Faulkner, by occasionally switching topics in the midst of a sub-plot, causes the reader to anxiously anticipate the events that lie ahead for the travelers. In doing so Faulkner is attempting to cause his readers to obsess over the novel, and thus, gives his audience a method of relating the theme of the manuscript to their own feelings, which Faulkner creates.
William Faulkner’s use of multiple perceptions can be interpreted as a symbol that represents the multiple obsessions of the Bundren family. Each chapter is part of a whole; they all come together to create one novel. Likewise, the Bundren family is a whole, but is made up of separate and unique members. As each chapter has its own perspective, each member of the family has his own obsession; therefore, the various standpoints of the book represent the various obsessions of the individual family members.
Thus by writing the novel with several viewpoints Faulkner creates a symbol that contributes to the strengthening of the work’s theme. Truly, As I Lay Dying is a revolutionary novel; Faulkner attempted to create a plot with a new and innovative perspective. Until this novel, the world had never seen such a unique method of presenting the story. Faulkner paved the way for a new generation of writing; he took a chance on the unlikely.
Though at first, his book had little popularity due to its complexity, after Malcolm Cowley wrote The Portable Faulkner, Faulkner’s novels were suddenly much easier to comprehend. Therefore, As I Lay Dying soon gained much more popularity. However, this novel is not considered great because it was popular, nor is it held in high esteem because it is part of a series. This is a great novel because it is different. In this book William Faulkner took a chance and won, he swam against the flow, and he survived. Many times when authors go out on a limb, they are condemned, and their career is damaged.
However, Faulkner is one of the few writers who succeeded when he took a chance, and instead of falling for it, he was praised and lifted up. The plot and the portrayal of the characters made this a good novel, but its style and point of view made it a great one. When Faulkner began this novel he had no idea that it would become such a great success; he was just going about his daily life, and at the same time creating a story so he could publish it for a little extra money.

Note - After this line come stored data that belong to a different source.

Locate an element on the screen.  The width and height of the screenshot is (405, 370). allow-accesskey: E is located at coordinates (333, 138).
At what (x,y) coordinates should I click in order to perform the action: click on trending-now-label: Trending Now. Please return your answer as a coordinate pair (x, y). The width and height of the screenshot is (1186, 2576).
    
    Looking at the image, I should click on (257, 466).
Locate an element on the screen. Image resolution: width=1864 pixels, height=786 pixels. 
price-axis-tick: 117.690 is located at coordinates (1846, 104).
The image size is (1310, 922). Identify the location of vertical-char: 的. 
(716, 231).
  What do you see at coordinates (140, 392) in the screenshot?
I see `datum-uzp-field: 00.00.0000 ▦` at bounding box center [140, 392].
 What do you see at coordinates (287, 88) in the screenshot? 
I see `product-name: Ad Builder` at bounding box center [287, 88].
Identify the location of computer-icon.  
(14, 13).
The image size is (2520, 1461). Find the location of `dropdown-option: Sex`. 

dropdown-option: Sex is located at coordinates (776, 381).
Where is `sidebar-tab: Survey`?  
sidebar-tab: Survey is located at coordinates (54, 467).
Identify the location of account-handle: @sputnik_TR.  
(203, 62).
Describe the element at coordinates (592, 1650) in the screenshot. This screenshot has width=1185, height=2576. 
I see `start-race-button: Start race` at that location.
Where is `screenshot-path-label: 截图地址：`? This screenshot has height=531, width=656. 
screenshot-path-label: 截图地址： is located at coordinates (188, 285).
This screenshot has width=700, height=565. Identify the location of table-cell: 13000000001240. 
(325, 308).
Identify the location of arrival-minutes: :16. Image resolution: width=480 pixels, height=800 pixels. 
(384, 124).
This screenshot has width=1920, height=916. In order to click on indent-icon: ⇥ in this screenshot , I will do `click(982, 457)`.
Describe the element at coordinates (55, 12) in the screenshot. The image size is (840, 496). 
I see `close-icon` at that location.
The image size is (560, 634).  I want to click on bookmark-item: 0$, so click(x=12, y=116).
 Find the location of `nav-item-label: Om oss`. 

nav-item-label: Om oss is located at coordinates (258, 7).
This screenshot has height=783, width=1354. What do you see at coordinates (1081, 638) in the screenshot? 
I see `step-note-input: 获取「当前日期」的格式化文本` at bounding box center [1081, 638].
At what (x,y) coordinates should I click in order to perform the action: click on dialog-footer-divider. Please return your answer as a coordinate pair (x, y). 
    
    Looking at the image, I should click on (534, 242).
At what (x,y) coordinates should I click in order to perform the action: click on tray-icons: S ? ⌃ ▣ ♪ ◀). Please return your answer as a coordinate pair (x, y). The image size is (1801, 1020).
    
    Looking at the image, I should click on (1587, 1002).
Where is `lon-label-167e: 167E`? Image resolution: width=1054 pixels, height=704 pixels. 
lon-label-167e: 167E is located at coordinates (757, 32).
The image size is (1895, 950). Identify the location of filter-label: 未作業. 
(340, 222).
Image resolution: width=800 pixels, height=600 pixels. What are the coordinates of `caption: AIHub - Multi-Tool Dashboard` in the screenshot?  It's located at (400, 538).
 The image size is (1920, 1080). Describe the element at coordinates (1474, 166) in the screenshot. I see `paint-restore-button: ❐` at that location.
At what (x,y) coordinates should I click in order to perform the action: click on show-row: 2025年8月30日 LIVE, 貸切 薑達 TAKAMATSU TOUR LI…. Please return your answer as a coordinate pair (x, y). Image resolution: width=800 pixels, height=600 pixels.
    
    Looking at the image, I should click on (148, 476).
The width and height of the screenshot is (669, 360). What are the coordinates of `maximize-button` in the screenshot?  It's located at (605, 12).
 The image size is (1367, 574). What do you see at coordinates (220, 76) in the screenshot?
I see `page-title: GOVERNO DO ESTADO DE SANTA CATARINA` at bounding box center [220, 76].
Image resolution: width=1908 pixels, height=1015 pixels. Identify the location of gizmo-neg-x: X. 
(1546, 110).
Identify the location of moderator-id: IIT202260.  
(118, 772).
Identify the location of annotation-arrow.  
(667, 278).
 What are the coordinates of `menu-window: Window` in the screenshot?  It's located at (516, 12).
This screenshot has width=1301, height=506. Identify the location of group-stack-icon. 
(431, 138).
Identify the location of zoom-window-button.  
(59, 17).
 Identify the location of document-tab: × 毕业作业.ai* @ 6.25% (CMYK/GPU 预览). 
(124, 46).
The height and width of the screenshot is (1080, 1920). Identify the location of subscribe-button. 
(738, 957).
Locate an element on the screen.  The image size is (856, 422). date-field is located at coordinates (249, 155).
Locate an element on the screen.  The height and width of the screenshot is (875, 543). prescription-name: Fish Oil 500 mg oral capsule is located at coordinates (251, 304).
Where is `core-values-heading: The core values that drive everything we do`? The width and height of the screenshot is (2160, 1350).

Therefore, this novel should be included in a list of works with high literary merit because it is unique. It is an odd story told from a vast array of views. The reader is allowed to view the story from several different angles that provide an understanding far above that of any other novel.
Also, the author’s style of writing and his effective use of black humor contribute to the work’s literary merit. Furthermore, this book contains vivid details of life in Mississippi and of the common tragedies that were often tolerated by people like the Bundrens. Thus, this novel is an astounding work of literature because it is an accurate portrayal of the time period, it contains an astonishing usage of literary tools, and it is written in a distinctive multiple-perspective point of view.